The error in Cooperstock et al is easy to explain. They assume that the cosmological FLRW metric is accurate at solar system scales. You can plug the FLRW metric into the Einstein field equations (or the Friedmann equations, which are the Einstein equations specialized to FLRW geometries) to see what this implies about the stress-energy tensor. What you'll find is that they've assumed that the solar system is filled uniformly with matter of a certain density and pressure. The force that they calculate is simply the local gravitational effect of the matter that they assumed was present. But it isn't actually there. It's elsewhere: it collapsed into stars and planets. When they treat the cosmological force as a perturbation on top of the usual solar-system forces, they're double-counting all of the matter, once at its actual location and once at the location where it hypothetically would be if it hadn't clumped. Matter only exerts a gravitational influence from its actual location.
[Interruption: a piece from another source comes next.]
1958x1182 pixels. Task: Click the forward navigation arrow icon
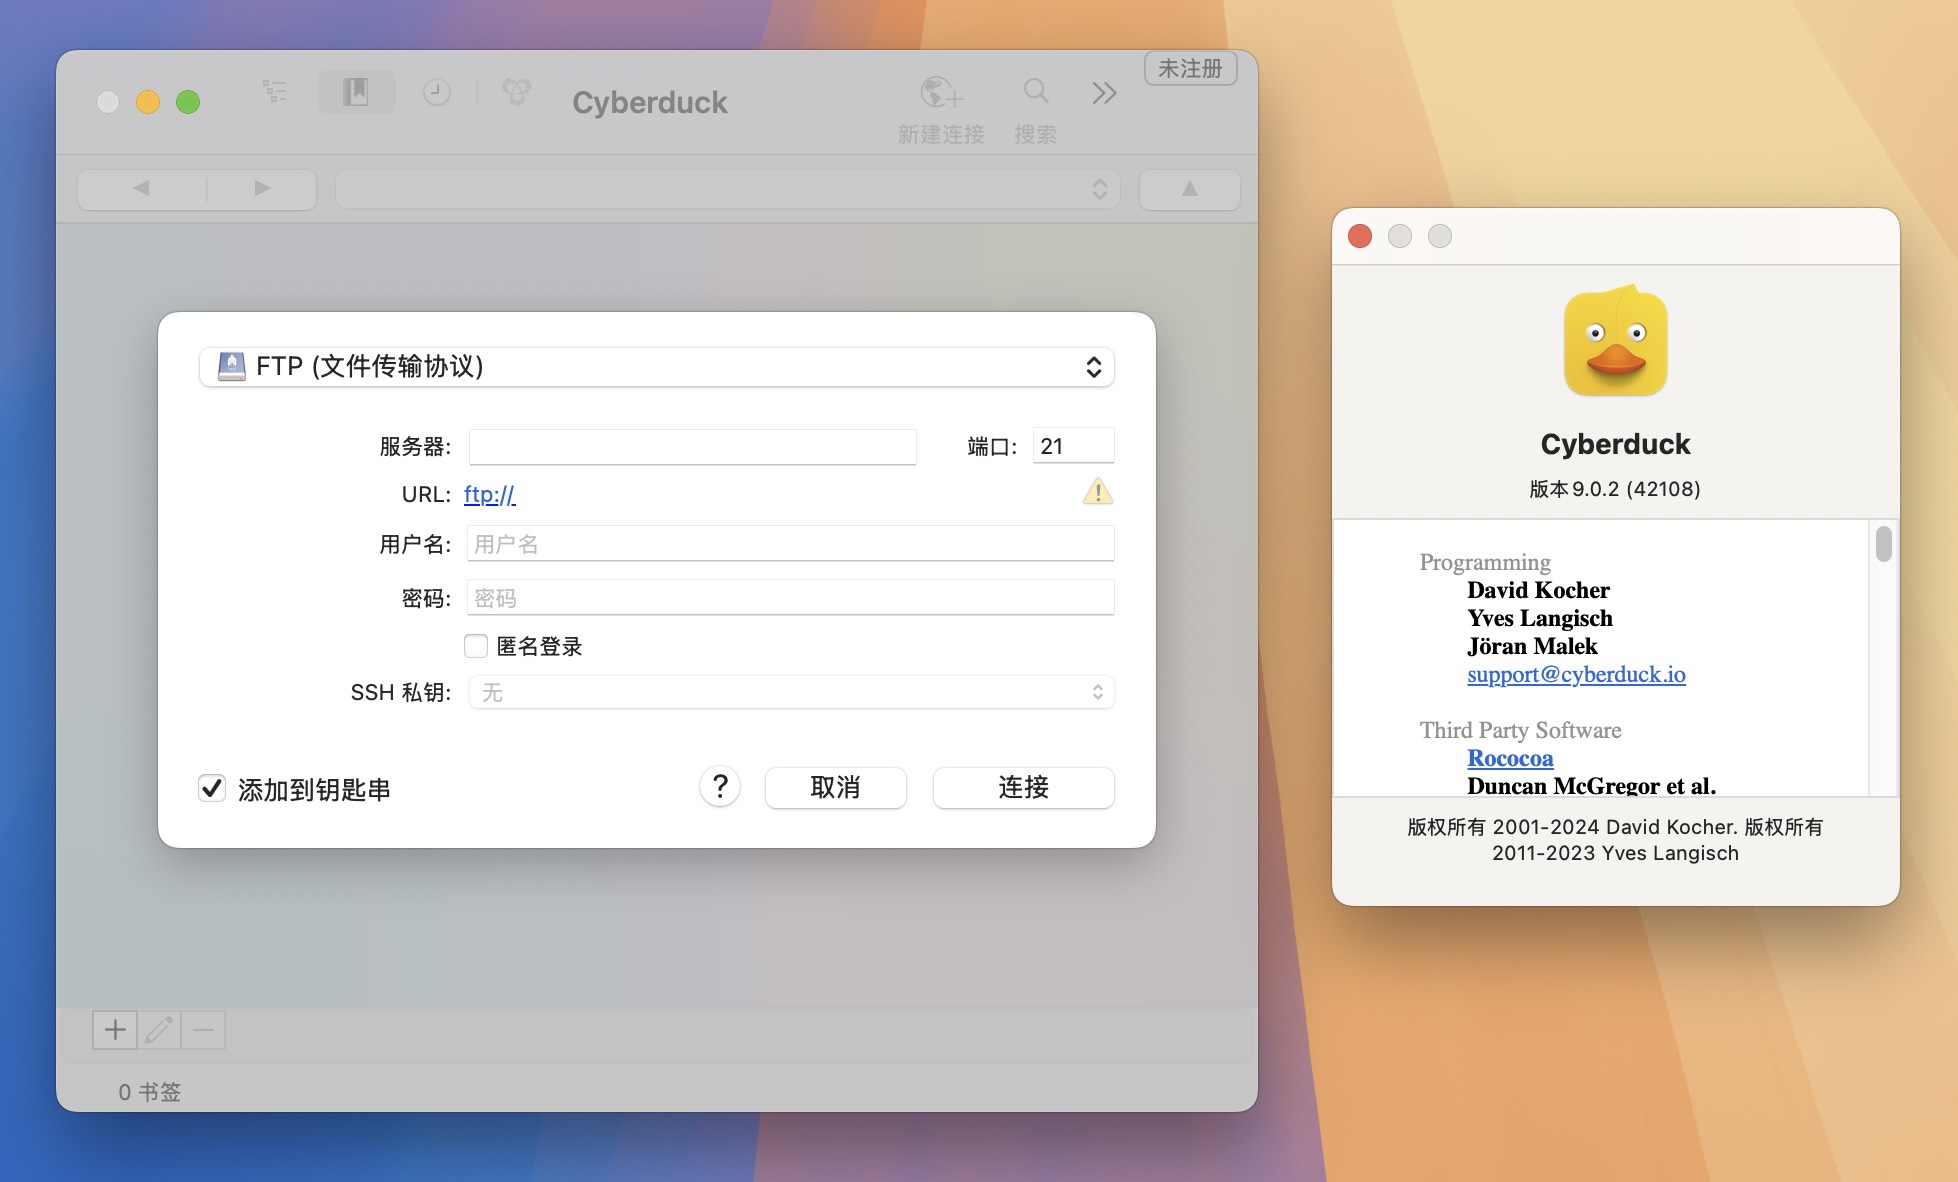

General relativity is different from Newtonian gravity, but it's not as different as many people seem to imagine. It's still a theory of gravity: a force between massive objects that's mediated by a field. It's not a theory of test particles following geodesics on meaningless spacetime backgrounds. The FLRW geometry is not a background; it's the gravitational field of a uniform matter distribution. It could be roughly described as a bunch of Schwarzschild patches stitched together and then smoothed. In real life, there is no smoothing, and no FLRW geometry; there is only the (approximately) Schwarzschild local patches. There is no universal scale factor evolving to the ticks of the absolute, true and cosmological time; there is only local motion of ordinary gravitating objects. That this averages out, on huge scales, to a FLRW-like shape with local bumps is known to us, but irrelevant to nature, which only applies local physical laws independently in each spacetime neighborhood.

Measuring the Hubble constant in a sealed room is no different from measuring the abundance of helium in a sealed room. It will only tell you what's in the room. The abundance in the room won't tend to 25% over time. There's no subtle residual effect of 25% abundance that you can measure locally. The universe is about 25% helium because most of the helium from the first three minutes is still around, not because there's a local physical process that regulates the amount of helium.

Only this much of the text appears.